Elle haïssait toutes les religions car ce n'était qu'un moyen de contrôle des masses humaines dégénérées et abruties par ces lobotomies. La constatation que 90% de ses semblables étaient des veaux débiles et patauds l'écœura, la confortant dans sa volonté de ne plus appartenir à cette espèce.
Cynthia se mit à fuir en escaladant les flancs de la montagne au lieu de passer par les grottes. Son instinct lui sauva la vie puisque ses poursuivants passaient par les grottes ou des renforts s'étaient massés pour la prendre au piège. Pendant que beaucoup se perdaient au passage, elle atteignit un sentier enneigé.

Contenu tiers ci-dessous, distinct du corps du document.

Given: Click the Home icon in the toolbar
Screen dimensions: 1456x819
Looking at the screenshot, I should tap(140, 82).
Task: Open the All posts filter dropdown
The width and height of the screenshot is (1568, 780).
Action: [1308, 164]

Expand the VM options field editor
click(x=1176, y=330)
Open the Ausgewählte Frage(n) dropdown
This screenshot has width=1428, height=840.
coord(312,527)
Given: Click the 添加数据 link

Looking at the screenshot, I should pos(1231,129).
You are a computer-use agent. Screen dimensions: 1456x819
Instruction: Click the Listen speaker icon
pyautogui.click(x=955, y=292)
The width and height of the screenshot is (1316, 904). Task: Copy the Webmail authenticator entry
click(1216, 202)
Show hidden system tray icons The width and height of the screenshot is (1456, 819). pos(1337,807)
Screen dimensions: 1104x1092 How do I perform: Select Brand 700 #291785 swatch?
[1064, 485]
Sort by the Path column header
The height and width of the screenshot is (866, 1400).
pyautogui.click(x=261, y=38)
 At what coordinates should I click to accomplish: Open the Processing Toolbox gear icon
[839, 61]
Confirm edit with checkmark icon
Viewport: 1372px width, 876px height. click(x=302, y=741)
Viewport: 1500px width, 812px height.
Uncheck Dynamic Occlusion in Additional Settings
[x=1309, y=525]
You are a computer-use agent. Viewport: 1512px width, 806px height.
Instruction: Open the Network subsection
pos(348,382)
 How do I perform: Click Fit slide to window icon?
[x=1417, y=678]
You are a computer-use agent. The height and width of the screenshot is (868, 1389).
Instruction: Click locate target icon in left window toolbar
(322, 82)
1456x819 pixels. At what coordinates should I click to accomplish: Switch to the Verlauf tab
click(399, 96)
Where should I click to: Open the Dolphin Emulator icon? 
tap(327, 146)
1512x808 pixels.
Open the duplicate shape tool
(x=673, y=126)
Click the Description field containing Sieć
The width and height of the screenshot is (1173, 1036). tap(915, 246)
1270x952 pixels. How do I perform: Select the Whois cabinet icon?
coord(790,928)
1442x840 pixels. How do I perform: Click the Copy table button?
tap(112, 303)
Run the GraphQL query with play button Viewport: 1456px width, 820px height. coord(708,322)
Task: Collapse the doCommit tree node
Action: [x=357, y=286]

Elle avançait sur des corniches étroites et glacées. La neige tombait en un blizzard de plus en plus violent. Le gel mordait son visage et ses lèvres gercées mettaient ses nerfs à rude épreuve. Tremblante de froid et risquant l'hypothermie, elle savait qu'elle n'avait pas le choix, qu'elle ne pouvait qu'avancer pour sauver sa vie. Le chemin semblait infini, la tempête effaçant ses traces et masquant la visibilité, elle ne voyait pas le bout et s'imagina errer à jamais dans cet enfer blanc.
Finalement, elle arriva au pied d'une falaise de glace et grimpa. Ses doigts étaient gelés et brûlaient. Elle ne pouvait pas abandonner car toute chute lui serait fatale. Après de rudes efforts, elle arriva au sommet tant convoité, atteignant à nouveau les Colonnes Lances. Etrangement, le vent était beaucoup moins glacé et moins violent. Elle se servit de Carchacrok pour bloquer la grotte de sortie. Elle s'adossa à un pilier et souffla un petit moment avant de se frictionner les bras gelés. C'est à ce moment que Spiritomb sortit de sa ball.
-Cynthia.
La dresseuse s'étonna. Cette voix n'était pas celle du serviteur, mais celle de son maître. En regardant la bouche du pokémon interdit, elle aperçut la silhouette du légendaire Giratina.
-Pourquoi as-tu fui ? Pourquoi ne pas faire face ?
-Je ne peux pas dialoguer avec ces gens et je ne veux pas les tuer pour autant. S'ils me poursuivent, c'est à cause de cela. Sois sincère, est-ce que je suis un monstre ?
Elle regarda les preuves de ses actes. Elle jeta un œil à la photographie ou elle était délicatement allongée dans son lit, le visage collé à la fourrure soyeuse du pokémon aura. Il avait une de ses mains caressant les cheveux d'or et l'autre couvrant son sein. Si Cynthia n'avait pas été totalement dénudée, on aurait pu voir dans ces images un être protecteur rassurant une enfant triste, angoissée et en mal d'affection, ce qu'au fond elle était. Hésitante, elle tendit les photos à Spiritomb avant de pleurer.